Nicheing down means to neglect other parts of the whole.
We're holistic beings.
Your style, or your Self, is made up of a number of things, not all of them connected to your particular Thing, be it art, business, mental health, fitness.
Each one of these I mentioned above, and others, combine with your influences in a complex web of emotion, energy, desire, and projection to create the totality of Who We Are.
Nicheing down says you have to favor one thing at the exclusion of everything else.
To cut a part of yourself off in a wilful, deliberate way.
Akin to slicing one arm off an octopus in a deliberate way, because the octopus is not giving his all to an audience when it shows up with eight arms, because it’s too difficult to understand his message.
An octopus is not sending a message.
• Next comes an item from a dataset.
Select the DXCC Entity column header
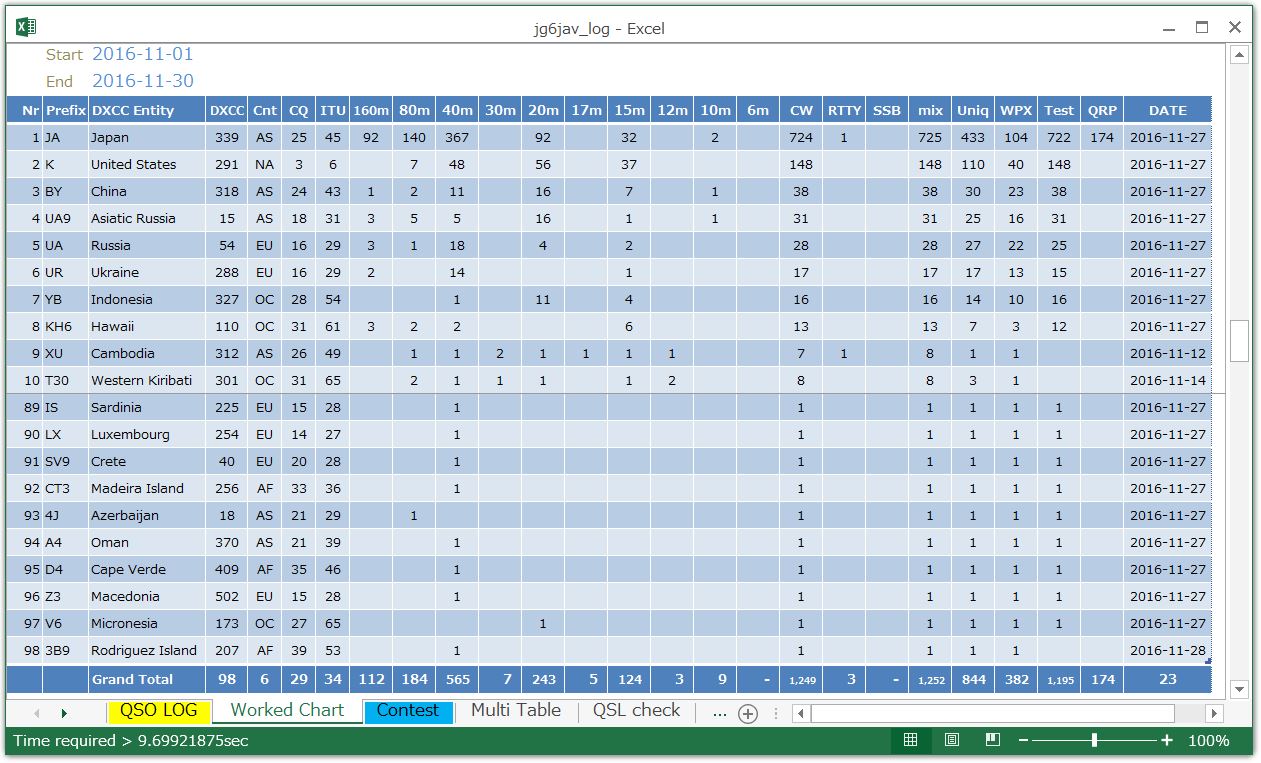 point(132,110)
An octopus just is.
Are you being authentic to you, or are you projecting a composite made of trends and rehearsed gestures and statements?
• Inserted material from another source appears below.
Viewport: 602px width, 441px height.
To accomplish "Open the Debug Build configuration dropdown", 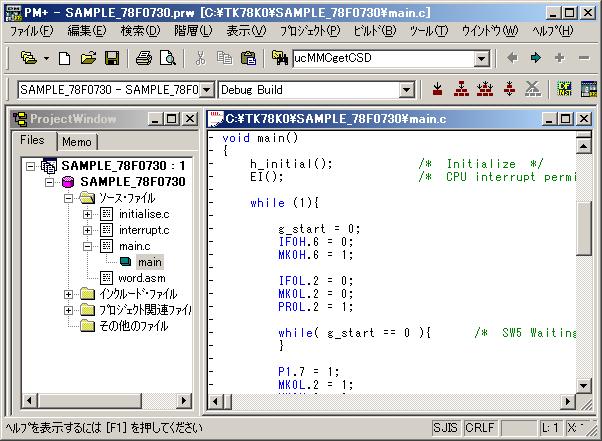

Everything influences your Thing to a smaller or lesser degree.
We are made up of a number of things, big and small.
We are the sum total of our passions, interests, curiosities, and skills, both natural and acquired through practice and learning. And while some of these aren’t as evident to us, or don’t command as much of our daily attention as others, they make up a part of the total.
Much in the same way the human body is 70-percent water, but the remaining 30-percent works in harmony with the 70 for optimal health.
When you niche down you are presenting yourself at less than your total.
You are a fraction of a missing whole.
That missing whole is what we need.
The totality.
You're not in your totality when you niche down, so we don't benefit from what you have to offer because we're only getting a fraction.
And you did this because of external factors.
Someone on social media said this is the way.
Someone who may have been repeating someone else’s advice, which may have started as lie spread by someone further back the timeline who wanted to appear knowledgeable.
We're holistic beings and we have to learn to harmonize all the aspects that make up the total of Who We Are or we suffer, and in turn the people that we are for suffer.
Instead of nicheing down let's consider simply a way to create an intersection of the skills, curiosities and passions that makes us unique in a way that is relatable.
Connective tissue is the way.
There is the main Thing, the dominant aspect of your brand, and then there's the things adjacent to that Thing.
A way you merged art and business through an unexpected insight that came to you when watching a video on making bonsai trees.
A method you learned of addressing grief that you “discovered” from watching a music video with a sci-fi theme.
How you learned to manage your finances after reading an interview from a filmmaker.
The connective tissue.
The dominant aspect of your brand might be a little too eccentric for most people to “get it”, but connective tissue is the bridge that gets you there.
Connective tissue is the aspect of relatability.
It's the anecdote.
The story.
Your origin story.
The origin story of how not only you came to be the best at what you do, but how you arrived at the mindset that brought you to this unique place.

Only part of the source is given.